Report No. 76
11.3. First Schedule, paragraph 2A (propose.- Re-hearing of evidence by the umpire.-
The Arbitration Act does not contain any specific provision on the question whether an umpire can act on the evidence recorded by the arbitrators. The position, in English law, it is well-settled1, is that the umpire has to hear the evidence de novo, if an application is made to him to do so by either party, notwithstanding that the same evidence has already been adduced before the arbitrators. The results is that an umpire can make his award on the evidence taken by the arbitrators only if no party objects. It was observed by Littiedale J., agreeing with Denman C.J.,2 that "the general rule is that an umpire to whom a case is referred by arbitrators must hear the evidence over again."3
Indian case law on the subject is scanty; but it would appear that, in general, an umpire is bound to re-hear the evidence if either party applies, unless there are special provisions in the arbitration agreement permitting him to do so.4 This is on the principle that the umpire has the rights and duties of an arbitrator. If he has not heard the evidence himself, he is generally bound to re-hear it.

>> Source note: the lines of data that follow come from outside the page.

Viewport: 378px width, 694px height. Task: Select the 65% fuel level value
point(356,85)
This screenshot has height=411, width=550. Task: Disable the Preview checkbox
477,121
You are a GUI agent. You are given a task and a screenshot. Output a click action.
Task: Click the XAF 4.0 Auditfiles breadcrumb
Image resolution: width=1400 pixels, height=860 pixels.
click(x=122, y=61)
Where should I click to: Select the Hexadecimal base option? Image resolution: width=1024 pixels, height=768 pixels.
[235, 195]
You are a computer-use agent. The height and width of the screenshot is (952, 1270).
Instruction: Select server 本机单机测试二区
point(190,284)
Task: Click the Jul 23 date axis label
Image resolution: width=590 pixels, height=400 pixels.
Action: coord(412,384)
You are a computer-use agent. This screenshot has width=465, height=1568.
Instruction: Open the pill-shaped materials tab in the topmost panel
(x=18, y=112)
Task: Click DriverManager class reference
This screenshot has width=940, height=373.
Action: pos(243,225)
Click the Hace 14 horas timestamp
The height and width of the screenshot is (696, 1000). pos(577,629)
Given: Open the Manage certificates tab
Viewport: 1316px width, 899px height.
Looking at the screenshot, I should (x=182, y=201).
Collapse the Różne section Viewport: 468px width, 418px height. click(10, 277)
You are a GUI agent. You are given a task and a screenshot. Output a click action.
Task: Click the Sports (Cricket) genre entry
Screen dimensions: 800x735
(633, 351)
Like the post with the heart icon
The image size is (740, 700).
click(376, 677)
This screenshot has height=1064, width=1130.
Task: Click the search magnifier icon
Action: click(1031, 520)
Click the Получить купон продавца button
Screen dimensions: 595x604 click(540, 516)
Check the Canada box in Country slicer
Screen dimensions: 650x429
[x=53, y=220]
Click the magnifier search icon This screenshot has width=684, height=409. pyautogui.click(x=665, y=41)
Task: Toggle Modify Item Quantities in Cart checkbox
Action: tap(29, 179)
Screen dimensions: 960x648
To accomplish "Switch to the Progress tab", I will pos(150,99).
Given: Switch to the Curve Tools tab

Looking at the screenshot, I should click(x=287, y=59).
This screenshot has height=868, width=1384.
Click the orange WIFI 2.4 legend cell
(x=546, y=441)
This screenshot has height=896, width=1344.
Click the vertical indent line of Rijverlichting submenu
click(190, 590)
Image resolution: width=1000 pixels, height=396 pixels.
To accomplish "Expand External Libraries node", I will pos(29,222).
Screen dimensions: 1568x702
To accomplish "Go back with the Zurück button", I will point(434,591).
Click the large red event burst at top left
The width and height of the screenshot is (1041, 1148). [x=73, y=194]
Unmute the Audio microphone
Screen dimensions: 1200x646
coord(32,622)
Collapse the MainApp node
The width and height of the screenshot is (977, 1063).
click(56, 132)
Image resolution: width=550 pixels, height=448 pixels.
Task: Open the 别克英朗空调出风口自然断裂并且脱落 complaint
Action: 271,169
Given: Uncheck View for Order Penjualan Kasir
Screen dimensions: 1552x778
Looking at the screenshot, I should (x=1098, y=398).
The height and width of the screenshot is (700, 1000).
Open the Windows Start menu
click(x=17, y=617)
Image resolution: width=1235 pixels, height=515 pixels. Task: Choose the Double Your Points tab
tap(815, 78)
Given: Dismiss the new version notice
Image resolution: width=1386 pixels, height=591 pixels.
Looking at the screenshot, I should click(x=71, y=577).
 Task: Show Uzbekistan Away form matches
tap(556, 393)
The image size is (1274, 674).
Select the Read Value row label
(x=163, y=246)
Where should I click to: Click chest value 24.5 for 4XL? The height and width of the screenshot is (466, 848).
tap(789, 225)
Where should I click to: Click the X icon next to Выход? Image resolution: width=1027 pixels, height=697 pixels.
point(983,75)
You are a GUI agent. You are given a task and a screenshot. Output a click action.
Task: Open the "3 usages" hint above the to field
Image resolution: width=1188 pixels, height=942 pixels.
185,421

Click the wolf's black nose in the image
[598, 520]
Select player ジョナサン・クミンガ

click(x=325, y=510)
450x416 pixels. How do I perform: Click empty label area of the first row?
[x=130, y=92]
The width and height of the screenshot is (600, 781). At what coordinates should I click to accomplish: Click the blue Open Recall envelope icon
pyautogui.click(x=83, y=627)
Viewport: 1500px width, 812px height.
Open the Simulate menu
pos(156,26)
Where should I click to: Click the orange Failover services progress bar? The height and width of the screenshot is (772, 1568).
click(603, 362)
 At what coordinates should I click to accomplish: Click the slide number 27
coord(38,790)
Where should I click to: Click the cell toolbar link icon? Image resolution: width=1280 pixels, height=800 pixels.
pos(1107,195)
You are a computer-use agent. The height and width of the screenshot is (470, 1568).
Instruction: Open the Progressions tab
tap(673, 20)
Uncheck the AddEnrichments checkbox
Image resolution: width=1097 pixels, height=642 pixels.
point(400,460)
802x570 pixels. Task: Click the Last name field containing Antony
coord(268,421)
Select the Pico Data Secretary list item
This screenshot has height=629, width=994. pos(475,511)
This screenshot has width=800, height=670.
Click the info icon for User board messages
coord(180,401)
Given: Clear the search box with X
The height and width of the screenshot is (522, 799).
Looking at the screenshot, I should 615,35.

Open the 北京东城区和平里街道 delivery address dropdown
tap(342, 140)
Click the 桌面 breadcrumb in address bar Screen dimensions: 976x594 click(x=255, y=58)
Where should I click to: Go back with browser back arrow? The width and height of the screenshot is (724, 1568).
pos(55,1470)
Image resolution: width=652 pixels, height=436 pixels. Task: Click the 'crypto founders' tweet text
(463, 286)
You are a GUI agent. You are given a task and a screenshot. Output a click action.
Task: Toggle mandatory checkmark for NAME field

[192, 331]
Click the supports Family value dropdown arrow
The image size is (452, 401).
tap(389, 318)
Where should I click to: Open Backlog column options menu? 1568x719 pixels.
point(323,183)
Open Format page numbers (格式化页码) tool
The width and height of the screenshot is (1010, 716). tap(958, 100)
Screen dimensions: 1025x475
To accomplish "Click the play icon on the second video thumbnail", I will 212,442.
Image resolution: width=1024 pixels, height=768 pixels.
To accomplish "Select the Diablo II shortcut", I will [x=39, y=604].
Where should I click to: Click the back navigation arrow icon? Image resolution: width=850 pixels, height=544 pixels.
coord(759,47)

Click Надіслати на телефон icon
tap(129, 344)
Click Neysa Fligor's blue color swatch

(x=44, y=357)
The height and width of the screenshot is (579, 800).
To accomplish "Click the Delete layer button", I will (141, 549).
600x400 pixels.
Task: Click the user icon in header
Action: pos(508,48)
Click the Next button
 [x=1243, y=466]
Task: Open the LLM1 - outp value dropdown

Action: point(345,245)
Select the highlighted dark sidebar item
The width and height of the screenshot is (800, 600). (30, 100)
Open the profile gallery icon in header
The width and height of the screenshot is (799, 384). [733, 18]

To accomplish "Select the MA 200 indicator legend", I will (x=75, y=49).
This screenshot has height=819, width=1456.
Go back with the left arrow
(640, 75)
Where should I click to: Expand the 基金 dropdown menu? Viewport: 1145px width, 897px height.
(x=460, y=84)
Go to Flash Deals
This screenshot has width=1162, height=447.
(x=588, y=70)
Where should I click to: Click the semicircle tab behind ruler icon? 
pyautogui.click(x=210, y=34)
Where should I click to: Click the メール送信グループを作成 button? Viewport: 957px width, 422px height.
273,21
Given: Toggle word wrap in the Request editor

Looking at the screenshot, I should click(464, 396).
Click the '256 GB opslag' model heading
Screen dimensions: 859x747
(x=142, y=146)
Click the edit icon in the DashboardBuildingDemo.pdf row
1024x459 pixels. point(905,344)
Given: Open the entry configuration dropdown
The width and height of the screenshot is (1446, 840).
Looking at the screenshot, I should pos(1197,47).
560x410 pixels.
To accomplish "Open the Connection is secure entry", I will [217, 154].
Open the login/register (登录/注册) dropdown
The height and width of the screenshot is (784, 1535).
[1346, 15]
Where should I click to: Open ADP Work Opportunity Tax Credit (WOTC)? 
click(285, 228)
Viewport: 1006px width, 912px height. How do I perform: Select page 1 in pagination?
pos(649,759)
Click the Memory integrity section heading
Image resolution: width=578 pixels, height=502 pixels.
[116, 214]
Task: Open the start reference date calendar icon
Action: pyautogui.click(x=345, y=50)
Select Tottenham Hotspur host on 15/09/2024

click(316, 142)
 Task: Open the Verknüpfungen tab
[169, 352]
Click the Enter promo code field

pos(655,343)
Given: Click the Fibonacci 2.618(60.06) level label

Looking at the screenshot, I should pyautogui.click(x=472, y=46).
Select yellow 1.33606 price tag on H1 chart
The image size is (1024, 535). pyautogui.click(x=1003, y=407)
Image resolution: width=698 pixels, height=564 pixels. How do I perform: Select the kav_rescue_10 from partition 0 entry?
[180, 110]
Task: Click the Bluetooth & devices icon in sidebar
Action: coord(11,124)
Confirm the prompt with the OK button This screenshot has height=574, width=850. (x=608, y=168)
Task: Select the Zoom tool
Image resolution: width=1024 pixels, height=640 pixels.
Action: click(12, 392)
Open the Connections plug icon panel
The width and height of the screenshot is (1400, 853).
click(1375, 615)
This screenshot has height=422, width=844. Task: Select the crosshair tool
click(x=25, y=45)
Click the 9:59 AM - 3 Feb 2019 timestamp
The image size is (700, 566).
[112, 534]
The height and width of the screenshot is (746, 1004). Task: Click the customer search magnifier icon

1. Jenkins (in re:), (1841) 11 LJQB 71 (72): 61 Revised Reports 837 (Patterson, J.).
2. Salked and Slater (in re:), (1841) 12 A&E 767: 113 ER 1005 (1006, 1007).
3. See also Ha&bury's, 4th Edn., Vol. 2, p. 307, para. 591.
4. Dhanna Singh v. Rain Chand, AIR 1924 Sind 27 (28), reversing in part E. Miller v. Firm of Dhanna Singh, AIR 1921 Sind 27.